**** Data for the task ****

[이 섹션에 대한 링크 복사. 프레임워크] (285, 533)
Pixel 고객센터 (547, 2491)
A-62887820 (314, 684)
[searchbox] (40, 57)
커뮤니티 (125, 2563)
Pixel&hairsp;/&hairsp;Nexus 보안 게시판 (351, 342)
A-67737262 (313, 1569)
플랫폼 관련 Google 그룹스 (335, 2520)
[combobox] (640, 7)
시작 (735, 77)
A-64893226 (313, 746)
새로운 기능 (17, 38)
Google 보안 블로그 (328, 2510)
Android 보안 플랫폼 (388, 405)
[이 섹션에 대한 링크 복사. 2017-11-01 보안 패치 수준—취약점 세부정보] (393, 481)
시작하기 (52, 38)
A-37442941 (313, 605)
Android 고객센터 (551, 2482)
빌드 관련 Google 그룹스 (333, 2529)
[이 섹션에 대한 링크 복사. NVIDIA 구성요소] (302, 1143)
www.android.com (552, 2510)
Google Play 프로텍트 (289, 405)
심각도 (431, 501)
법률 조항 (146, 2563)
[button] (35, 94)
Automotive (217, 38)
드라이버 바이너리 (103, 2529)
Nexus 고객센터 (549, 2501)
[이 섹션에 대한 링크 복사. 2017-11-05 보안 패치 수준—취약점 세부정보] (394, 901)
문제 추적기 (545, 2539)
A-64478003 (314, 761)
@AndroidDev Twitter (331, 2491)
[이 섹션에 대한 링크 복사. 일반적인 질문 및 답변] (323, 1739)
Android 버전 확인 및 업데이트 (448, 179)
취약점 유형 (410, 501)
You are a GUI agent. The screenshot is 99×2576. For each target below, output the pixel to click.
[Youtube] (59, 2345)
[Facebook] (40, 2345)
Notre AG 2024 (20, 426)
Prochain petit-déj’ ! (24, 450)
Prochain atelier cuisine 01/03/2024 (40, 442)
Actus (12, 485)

****

■ **Required action**
Set the entries down again, unchanged and complete.

■ **Answer to this exercise**
[이 섹션에 대한 링크 복사. 프레임워크] (285, 533)
Pixel 고객센터 (547, 2491)
A-62887820 (314, 684)
[searchbox] (40, 57)
커뮤니티 (125, 2563)
Pixel&hairsp;/&hairsp;Nexus 보안 게시판 (351, 342)
A-67737262 (313, 1569)
플랫폼 관련 Google 그룹스 (335, 2520)
[combobox] (640, 7)
시작 (735, 77)
A-64893226 (313, 746)
새로운 기능 (17, 38)
Google 보안 블로그 (328, 2510)
Android 보안 플랫폼 (388, 405)
[이 섹션에 대한 링크 복사. 2017-11-01 보안 패치 수준—취약점 세부정보] (393, 481)
시작하기 (52, 38)
A-37442941 (313, 605)
Android 고객센터 (551, 2482)
빌드 관련 Google 그룹스 (333, 2529)
[이 섹션에 대한 링크 복사. NVIDIA 구성요소] (302, 1143)
www.android.com (552, 2510)
Google Play 프로텍트 (289, 405)
심각도 (431, 501)
법률 조항 (146, 2563)
[button] (35, 94)
Automotive (217, 38)
드라이버 바이너리 (103, 2529)
Nexus 고객센터 (549, 2501)
[이 섹션에 대한 링크 복사. 2017-11-05 보안 패치 수준—취약점 세부정보] (394, 901)
문제 추적기 (545, 2539)
A-64478003 (314, 761)
@AndroidDev Twitter (331, 2491)
[이 섹션에 대한 링크 복사. 일반적인 질문 및 답변] (323, 1739)
Android 버전 확인 및 업데이트 (448, 179)
취약점 유형 (410, 501)
You are a GUI agent. The screenshot is 99×2576. For each target below, output the pixel to click.
[Youtube] (59, 2345)
[Facebook] (40, 2345)
Notre AG 2024 (20, 426)
Prochain petit-déj’ ! (24, 450)
Prochain atelier cuisine 01/03/2024 (40, 442)
Actus (12, 485)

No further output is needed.